Komachi menyentuh salad dengan sumpitnya seperti hendak mengatakan
sesuatu, namun ragu-ragu. Dia lalu menggulung-gulung tomat di piringnya.
Komachi menaruh sumpitnya dan bertanya kepadaku.
“Apa...terjadi
sesuatu antara dirimu dengan Yui-san dan Yukino-san?”
Aku
melanjutkan makanku dengan diam sambil mendengarkannya. Aku memang diajari
untuk tidak berkata ketika makan. Aku mengunyah dahulu dan menelannya, setelah
itu aku meminum kuah sup misonya.
“...Apa
mereka menceritakan sesuatu kepadamu?”
“Tidak.”
Ketika aku bertanya kepadanya, dia mencondongkan wajahnya ke depan.
“Mereka
bukanlah gadis yang suka membicarakan hal-hal pribadinya, dan aku yakin kamu
juga tahu itu, benar tidak?”
Ketika dia mengatakan itu, aku tidak tahu harus mengatakan apa lagi.
Entah itu Yukinoshita atau Yuigahama, meski mereka sedang mengkritisi
hal-hal tidak penting, mereka pasti tidak akan menceritakan hal tersebut ke
adik perempuan orang lain.
“Jadi,
aku hanya berpikir kalau telah terjadi sesuatu."
Komachi mengatakannya dan mencoba mengamati ekspresiku.
Telah hidup bersama sejak lama berarti akan ada hal dimana kami berdua
bisa paham kalau terjadi sesuatu, entah itu hal baik atau buruk.
Tapi, ada kalanya kau memiliki sesuatu yang tidak ingin orang tahu.
“Begitu
ya.”
Setelah menjawabnya dengan kata-kata kosong, mataku mulai melihat ke
arah jam dinding. Aku mengambil sumpitku kembali dan melanjutkan sarapan
pagiku.
Sebaliknya, Komachi memakannya dengan lambat.
“Ngomong-ngomong,
kunyah makananmu dengan hati-hati.”
Komachi tampak hendak melanjutkan pembicaraannya. Tampaknya dia sudah
memprediksikan kalau aku akan memotongnya dan mengalihkan topiknya.
“Ingat
tidak, pernah terjadi sesuatu juga sebelumnya.”
“Apa
memang harus dibahas sekarang?”
Ketika aku mengatakannya, aku tahu apa yang dia maksudkan. Itu adalah
insiden di bulan Juni. Ngomong-ngomong, aku merasa kalau Komachi mengingatkanku
sesuatu.
[note: Insiden bulan Juni itu adalah ending vol 2 chapter 4, dimana Hachiman terlihat shock ketika tahu kalau Yui adalah gadis pemilik anjing tersebut.]
Oh,
berarti aku belum berubah sama sekali.
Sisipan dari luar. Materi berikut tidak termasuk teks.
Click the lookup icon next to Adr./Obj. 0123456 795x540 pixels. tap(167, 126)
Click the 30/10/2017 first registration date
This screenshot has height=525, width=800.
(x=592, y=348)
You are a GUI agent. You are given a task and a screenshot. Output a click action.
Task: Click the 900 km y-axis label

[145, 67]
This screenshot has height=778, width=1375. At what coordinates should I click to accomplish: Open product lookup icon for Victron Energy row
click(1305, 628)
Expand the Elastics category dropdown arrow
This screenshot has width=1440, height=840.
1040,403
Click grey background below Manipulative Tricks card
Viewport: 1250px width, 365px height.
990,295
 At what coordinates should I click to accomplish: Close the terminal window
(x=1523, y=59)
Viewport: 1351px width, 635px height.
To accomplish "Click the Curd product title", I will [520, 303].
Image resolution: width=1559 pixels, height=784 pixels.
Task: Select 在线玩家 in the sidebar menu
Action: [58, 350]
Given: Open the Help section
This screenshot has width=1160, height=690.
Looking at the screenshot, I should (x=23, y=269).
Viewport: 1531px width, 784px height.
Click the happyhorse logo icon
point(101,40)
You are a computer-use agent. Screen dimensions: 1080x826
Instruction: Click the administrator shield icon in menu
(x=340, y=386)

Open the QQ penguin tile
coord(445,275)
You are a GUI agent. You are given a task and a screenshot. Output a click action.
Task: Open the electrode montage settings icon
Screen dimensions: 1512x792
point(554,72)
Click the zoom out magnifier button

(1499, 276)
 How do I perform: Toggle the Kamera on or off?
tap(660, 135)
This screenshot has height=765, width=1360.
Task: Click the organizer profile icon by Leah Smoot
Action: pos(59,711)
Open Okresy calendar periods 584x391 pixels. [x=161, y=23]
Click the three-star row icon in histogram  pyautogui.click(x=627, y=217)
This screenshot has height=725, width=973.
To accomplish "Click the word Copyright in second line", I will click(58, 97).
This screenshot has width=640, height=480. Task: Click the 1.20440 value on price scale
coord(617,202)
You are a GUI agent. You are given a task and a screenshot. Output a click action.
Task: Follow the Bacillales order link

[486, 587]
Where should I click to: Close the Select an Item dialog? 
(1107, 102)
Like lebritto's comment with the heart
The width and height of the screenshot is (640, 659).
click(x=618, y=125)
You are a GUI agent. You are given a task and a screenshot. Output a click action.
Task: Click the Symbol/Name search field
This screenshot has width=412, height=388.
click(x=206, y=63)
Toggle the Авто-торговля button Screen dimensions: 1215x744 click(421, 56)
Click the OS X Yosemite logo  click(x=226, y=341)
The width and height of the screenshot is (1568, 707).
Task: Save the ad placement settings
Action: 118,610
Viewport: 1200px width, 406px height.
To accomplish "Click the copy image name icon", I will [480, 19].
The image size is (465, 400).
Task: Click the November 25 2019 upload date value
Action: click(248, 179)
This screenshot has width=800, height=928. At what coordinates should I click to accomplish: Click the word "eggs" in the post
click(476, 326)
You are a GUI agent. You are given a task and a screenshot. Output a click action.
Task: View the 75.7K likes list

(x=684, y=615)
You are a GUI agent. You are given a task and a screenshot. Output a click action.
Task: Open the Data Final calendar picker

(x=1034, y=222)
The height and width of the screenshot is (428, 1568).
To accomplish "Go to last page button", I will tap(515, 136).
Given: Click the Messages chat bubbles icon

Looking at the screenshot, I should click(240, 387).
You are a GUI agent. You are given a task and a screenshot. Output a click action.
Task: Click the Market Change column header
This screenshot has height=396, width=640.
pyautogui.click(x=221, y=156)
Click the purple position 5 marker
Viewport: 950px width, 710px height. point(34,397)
Aku memang Hikigaya Hachiman.
“...Tapi,
entah mengapa kali ini agak sedikit berbeda.”
[note: Pada bulan Juni itu, Hachiman-lah
yang merasa dibohongi oleh Yui. Saat ini, Hachiman-lah yang membohongi Yukino.]
“Ya,
mau bagaimana lagi. Orang-orang akan berubah suatu hari nanti. Bahkan sel kulit
akan selalu berganti. Coba saja amati setelah 5 atau 7 tahun, orang akan
berubah, mungkin. Jadi tahulah, manusia adalah...”
“Oke,
oke.”
Komachi tersenyum dan mencoba memainkan kartunya.
“...Jadi,
apa yang telah kau lakukan?”
“Kenapa
kau bertanya seolah-olah akulah yang telah melakukan sesuatu itu?”
Aku
meresponnya balik, tetapi Komachi terus melihatku dalam sunyi. Ekspresinya
mengatakan kalau ini tidak akan berakhir jika aku terus menjawabnya dengan
hal-hal bodoh.
Aku
menggaruk kepalaku dan memalingkan mataku.
“...Tidak
ada yang terjadi. Sebenarnya tidak terjadi apapun.”
Komachi terlihat kecewa.
“Bahkan
jika Oni-chan tidak menyadarinya, akan selalu ada kemungkinan kalau kamu sudah
melakukan sesuatu. Baiklah kalau begitu... silakan kamu berbicara apapun yang
kamu suka dan yakini.”
“Terserah kamulah...”
Aku
mengatakannya begitu saja.
Meski baru beberapa hari sejak kembali dari Kyoto, aku memang sudah
memikirkan itu baik-baik. Aku selalu bertanya ke diriku sendiri apakah aku
sudah melakukan kesalahan dengan metodeku. Aku selalu mawas diri.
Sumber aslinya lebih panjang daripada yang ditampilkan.